There will certainly be a place for the concept of mutual “friend” relationships in fitness apps. Fitness information by itself seems fairly safe to make public. You’re not invisible in the real world when you run down the street or lift weights in the gym. 

But where fitness data blurs into health or other personal matters, we may want to keep our circles closer. My food diary on MyFitnessPal is friends-only, for example. (I’m having homemade tabbouleh and chicken for lunch, if you insist on knowing.)

Friends still play a role in Record: You can now issue challenges to them, aiming to best each other in distance, number of workouts, or other measures of performance. Again, there’s a time and a place when personal connections, not the more distant follow relationship, make sense.

Where Under Armour will have to tread most carefully is with promotional and commercial content.
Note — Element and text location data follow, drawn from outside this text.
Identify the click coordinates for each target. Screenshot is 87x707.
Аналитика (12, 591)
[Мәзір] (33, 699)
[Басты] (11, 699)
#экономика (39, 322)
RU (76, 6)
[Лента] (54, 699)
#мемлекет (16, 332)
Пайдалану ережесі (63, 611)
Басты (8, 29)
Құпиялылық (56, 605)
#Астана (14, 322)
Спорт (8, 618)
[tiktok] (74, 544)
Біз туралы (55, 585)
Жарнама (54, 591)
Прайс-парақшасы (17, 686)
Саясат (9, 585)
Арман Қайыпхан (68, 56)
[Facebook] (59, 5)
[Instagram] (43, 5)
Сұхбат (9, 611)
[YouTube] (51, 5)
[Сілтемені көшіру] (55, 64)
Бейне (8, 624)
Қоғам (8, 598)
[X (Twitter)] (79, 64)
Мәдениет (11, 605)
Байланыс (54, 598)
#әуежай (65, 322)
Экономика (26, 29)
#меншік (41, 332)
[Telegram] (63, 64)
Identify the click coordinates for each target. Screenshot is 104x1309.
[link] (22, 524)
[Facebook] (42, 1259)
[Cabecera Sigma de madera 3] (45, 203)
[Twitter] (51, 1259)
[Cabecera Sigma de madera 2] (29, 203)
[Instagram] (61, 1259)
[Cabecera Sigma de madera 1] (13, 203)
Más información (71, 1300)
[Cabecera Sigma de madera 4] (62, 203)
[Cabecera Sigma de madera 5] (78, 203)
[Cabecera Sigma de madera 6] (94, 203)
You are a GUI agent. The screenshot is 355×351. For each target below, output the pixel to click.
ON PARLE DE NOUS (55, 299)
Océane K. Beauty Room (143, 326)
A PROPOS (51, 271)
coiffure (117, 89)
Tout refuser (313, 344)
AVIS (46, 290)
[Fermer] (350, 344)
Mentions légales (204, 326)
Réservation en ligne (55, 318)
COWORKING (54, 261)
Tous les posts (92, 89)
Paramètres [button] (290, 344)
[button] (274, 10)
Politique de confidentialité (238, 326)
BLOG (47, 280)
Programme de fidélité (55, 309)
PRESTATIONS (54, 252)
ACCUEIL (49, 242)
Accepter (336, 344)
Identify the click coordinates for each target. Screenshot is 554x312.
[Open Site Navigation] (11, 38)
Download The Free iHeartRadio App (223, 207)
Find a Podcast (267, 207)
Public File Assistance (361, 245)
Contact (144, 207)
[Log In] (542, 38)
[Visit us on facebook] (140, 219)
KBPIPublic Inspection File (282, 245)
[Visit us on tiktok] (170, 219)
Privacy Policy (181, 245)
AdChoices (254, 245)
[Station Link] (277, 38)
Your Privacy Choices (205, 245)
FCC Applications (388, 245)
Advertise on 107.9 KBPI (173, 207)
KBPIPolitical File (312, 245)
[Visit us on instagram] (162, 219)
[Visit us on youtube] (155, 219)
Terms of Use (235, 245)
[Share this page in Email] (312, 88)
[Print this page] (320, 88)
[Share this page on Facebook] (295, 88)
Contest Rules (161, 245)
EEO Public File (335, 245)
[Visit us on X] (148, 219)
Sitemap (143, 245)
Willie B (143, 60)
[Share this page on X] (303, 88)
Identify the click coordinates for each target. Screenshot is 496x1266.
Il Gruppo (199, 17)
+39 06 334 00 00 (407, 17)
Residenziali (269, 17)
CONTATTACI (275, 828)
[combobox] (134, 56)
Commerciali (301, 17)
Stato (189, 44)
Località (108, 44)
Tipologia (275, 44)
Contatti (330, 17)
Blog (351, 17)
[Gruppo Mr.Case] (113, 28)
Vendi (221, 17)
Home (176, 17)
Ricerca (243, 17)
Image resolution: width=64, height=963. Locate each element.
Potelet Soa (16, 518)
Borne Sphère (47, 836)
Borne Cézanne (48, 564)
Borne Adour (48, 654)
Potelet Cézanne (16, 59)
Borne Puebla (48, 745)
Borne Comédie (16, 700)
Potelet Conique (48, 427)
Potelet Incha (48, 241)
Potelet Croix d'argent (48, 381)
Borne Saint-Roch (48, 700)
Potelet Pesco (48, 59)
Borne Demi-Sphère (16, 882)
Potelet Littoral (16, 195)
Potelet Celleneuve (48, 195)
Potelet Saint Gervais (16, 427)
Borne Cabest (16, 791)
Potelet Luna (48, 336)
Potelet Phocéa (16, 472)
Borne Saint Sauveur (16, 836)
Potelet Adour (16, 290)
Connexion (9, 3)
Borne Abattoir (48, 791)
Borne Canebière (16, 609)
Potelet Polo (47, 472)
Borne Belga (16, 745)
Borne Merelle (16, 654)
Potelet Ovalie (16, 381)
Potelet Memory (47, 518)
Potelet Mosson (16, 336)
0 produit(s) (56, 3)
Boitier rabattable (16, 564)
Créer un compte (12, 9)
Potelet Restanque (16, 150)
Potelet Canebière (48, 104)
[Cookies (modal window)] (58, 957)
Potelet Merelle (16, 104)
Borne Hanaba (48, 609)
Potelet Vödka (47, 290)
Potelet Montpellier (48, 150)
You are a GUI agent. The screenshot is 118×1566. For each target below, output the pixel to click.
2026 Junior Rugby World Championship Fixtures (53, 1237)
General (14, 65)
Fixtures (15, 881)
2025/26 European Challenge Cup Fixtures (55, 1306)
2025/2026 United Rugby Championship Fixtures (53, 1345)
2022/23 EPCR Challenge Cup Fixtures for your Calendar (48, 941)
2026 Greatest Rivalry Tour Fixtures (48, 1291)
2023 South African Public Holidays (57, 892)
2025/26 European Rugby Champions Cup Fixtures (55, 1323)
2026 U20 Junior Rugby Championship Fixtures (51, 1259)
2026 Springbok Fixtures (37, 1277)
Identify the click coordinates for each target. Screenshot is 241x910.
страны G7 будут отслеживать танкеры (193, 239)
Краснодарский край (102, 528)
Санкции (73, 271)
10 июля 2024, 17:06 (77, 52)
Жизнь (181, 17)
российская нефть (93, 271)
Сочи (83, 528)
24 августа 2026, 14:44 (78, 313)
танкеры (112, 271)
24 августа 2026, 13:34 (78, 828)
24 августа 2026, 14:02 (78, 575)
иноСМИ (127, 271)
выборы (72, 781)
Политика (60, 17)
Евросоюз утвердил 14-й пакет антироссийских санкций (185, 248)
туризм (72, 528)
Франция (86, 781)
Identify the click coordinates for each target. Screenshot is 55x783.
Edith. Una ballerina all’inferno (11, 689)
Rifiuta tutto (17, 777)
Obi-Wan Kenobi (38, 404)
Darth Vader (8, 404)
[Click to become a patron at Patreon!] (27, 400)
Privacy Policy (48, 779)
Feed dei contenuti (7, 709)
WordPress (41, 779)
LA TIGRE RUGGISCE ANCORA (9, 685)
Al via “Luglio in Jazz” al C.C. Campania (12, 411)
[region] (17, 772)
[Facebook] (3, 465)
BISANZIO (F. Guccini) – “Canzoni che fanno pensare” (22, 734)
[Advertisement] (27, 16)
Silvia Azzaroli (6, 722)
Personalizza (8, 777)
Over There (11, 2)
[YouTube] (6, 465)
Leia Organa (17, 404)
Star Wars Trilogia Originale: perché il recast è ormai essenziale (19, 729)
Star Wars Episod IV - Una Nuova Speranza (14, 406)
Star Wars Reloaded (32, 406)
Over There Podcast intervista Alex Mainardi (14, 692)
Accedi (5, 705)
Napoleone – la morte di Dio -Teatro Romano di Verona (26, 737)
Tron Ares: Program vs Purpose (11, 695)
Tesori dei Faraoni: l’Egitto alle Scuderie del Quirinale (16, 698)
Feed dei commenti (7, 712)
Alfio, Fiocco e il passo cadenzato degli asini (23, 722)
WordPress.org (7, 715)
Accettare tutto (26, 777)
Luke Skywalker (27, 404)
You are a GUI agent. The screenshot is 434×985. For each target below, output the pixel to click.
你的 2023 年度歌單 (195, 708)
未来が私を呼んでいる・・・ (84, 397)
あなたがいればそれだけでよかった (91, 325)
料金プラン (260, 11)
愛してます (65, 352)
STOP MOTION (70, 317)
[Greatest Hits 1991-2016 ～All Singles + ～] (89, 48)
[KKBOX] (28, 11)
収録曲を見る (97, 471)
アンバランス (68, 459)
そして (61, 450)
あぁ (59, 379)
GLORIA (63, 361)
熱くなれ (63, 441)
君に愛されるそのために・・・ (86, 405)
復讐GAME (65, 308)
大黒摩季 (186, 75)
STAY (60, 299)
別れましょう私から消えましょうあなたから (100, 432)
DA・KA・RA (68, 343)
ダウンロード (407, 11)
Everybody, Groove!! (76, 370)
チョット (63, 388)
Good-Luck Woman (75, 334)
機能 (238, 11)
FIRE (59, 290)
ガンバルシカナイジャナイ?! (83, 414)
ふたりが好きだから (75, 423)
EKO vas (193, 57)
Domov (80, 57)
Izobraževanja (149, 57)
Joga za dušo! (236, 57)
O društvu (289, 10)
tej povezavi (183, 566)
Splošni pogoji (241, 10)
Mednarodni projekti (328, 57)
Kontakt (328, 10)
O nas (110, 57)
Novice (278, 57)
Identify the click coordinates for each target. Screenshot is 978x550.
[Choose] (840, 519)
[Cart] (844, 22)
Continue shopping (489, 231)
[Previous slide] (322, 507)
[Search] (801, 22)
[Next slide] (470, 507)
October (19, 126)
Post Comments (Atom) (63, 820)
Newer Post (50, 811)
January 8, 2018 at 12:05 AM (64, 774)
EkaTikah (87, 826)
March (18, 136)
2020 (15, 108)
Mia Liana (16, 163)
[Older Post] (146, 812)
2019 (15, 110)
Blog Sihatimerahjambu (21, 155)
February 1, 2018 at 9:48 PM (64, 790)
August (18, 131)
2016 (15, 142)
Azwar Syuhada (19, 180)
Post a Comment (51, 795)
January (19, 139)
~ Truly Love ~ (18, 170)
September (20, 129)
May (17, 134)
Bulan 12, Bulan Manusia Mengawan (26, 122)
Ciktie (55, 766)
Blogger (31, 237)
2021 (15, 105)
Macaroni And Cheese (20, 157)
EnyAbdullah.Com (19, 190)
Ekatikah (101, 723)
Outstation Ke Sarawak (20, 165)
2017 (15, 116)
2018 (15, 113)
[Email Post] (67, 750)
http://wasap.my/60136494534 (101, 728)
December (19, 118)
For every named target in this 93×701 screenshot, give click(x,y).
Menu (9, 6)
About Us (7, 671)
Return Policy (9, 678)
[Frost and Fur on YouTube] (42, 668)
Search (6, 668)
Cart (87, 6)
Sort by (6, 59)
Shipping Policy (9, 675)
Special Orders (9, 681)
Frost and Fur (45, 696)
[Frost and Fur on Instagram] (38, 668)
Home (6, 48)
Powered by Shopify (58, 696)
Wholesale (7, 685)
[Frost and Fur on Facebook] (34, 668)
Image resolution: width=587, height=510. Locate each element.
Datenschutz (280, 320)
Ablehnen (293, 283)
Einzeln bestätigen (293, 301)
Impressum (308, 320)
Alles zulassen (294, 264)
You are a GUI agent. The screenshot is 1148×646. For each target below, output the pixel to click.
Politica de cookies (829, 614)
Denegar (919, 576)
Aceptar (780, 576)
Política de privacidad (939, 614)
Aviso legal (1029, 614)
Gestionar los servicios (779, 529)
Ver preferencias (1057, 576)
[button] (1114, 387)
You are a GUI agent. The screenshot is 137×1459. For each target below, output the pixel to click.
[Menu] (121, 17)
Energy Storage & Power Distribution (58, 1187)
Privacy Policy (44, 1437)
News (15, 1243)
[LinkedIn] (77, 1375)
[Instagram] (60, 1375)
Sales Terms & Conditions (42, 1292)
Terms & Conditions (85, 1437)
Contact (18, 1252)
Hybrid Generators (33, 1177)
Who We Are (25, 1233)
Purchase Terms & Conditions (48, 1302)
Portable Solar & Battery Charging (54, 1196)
Social networks with follow models are very friendly to the notion of “native” advertisements which appear in a stream of content, and that seems to be part of the plan with Record.

Because I couldn’t find many interesting accounts to follow on Record, I ended up following various in-house Under Armour accounts, which have been barraging me with deals. (I spent an embarrassing amount of money on Under Armour kit last year, so I’m all set, thanks.)

Under Armour will need to carefully recruit more athletes and fitness celebrities to use Record and broadcast their activities, photos, and messages to users. The app’s new social concept is spot on—but ultimately a social network is only as strong as the community on it.